§ **RECORD EXTRACTS**:
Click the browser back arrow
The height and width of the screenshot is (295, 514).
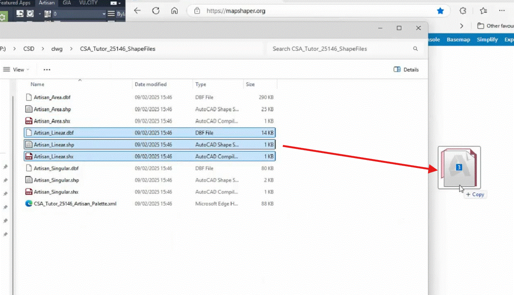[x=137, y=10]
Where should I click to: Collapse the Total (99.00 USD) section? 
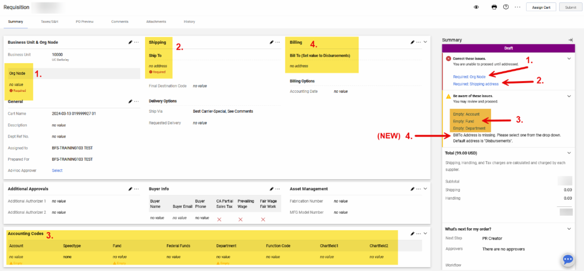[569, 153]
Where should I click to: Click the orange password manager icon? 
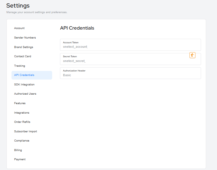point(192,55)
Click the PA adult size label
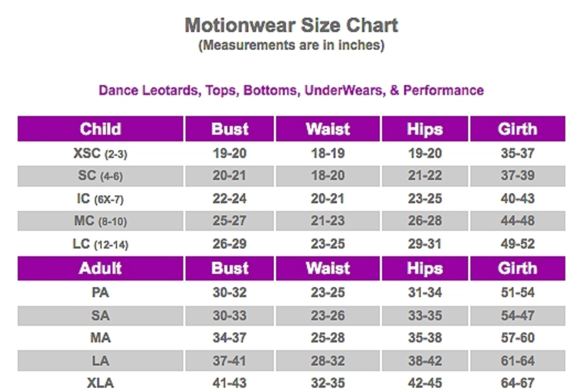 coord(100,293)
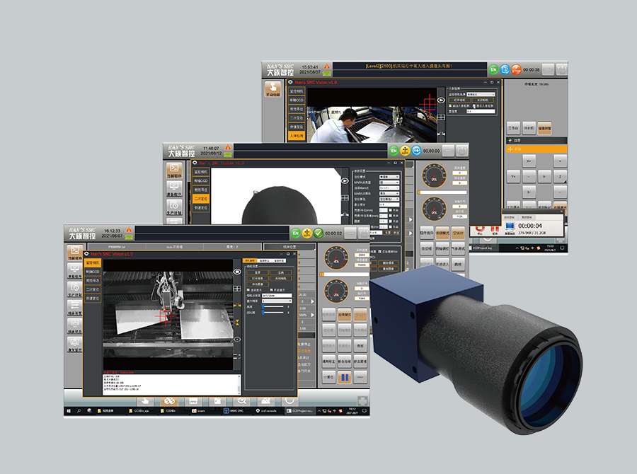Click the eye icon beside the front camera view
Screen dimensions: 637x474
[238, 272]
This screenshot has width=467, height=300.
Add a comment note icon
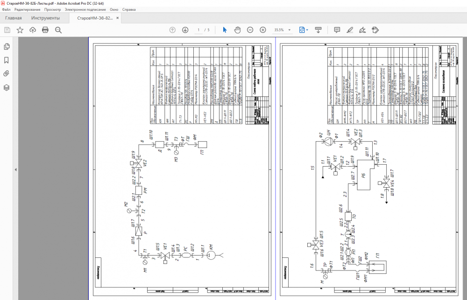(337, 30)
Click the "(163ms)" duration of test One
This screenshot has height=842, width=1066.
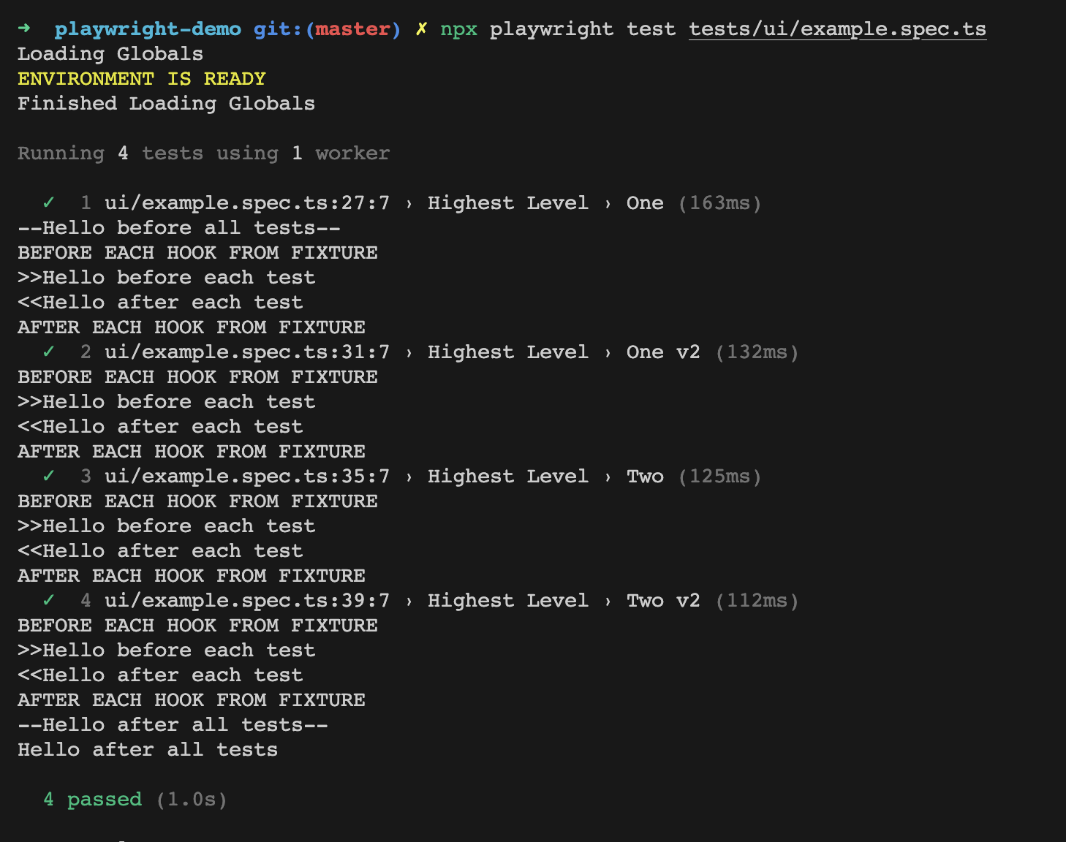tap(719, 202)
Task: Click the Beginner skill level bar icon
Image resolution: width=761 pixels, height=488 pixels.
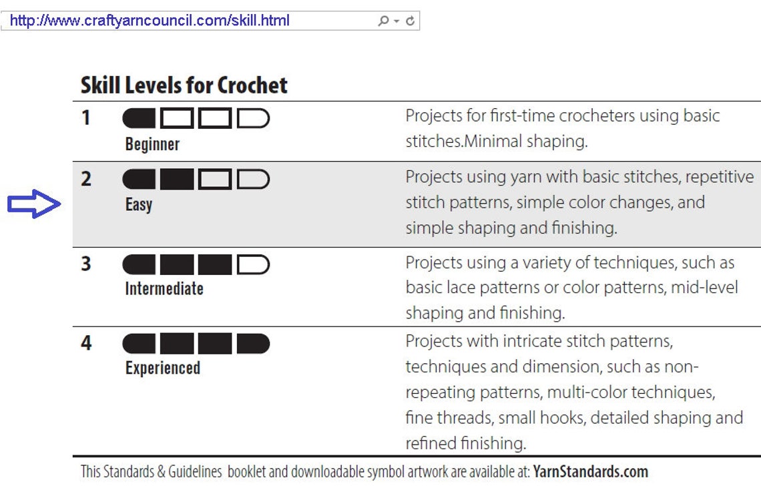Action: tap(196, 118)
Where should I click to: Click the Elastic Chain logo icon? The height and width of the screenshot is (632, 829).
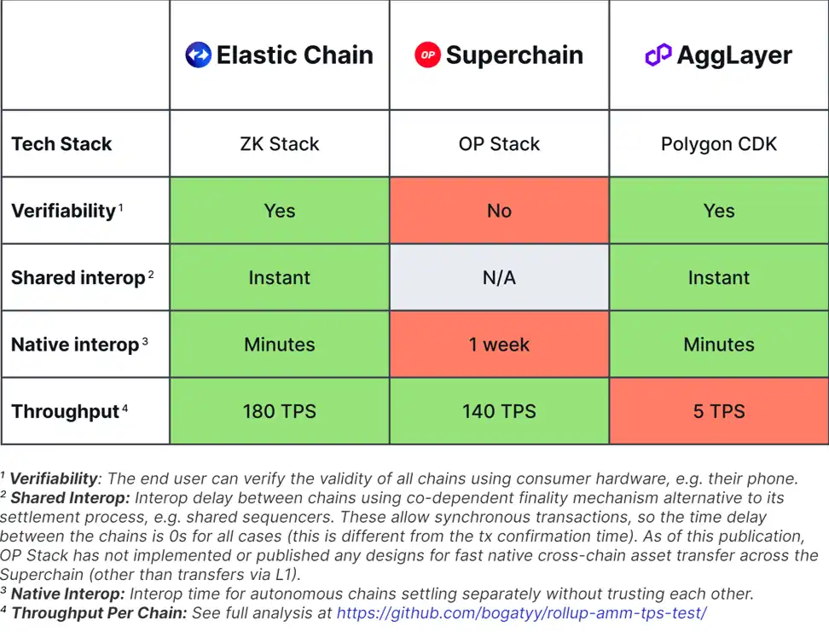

§ **ASSIGNED TASK**:
Only the lines from the line with "Where should I click to: Collapse" through the end of the entries above, copied exactly and with both ends included, belong in the response; the pictures do not.

§ **ANSWER SPACE**:
Where should I click to: Collapse the Total (99.00 USD) section? 
[569, 153]
Where should I click to: Click the orange password manager icon? 
point(192,55)
Click the PA adult size label
 coord(100,293)
Click the eye icon beside the front camera view
Screen dimensions: 637x474
[238, 272]
This screenshot has width=467, height=300.
Add a comment note icon
(337, 30)
Click the "(163ms)" duration of test One
This screenshot has height=842, width=1066.
tap(719, 202)
Task: Click the Beginner skill level bar icon
Image resolution: width=761 pixels, height=488 pixels.
Action: tap(196, 118)
Where should I click to: Click the Elastic Chain logo icon? The height and width of the screenshot is (632, 829).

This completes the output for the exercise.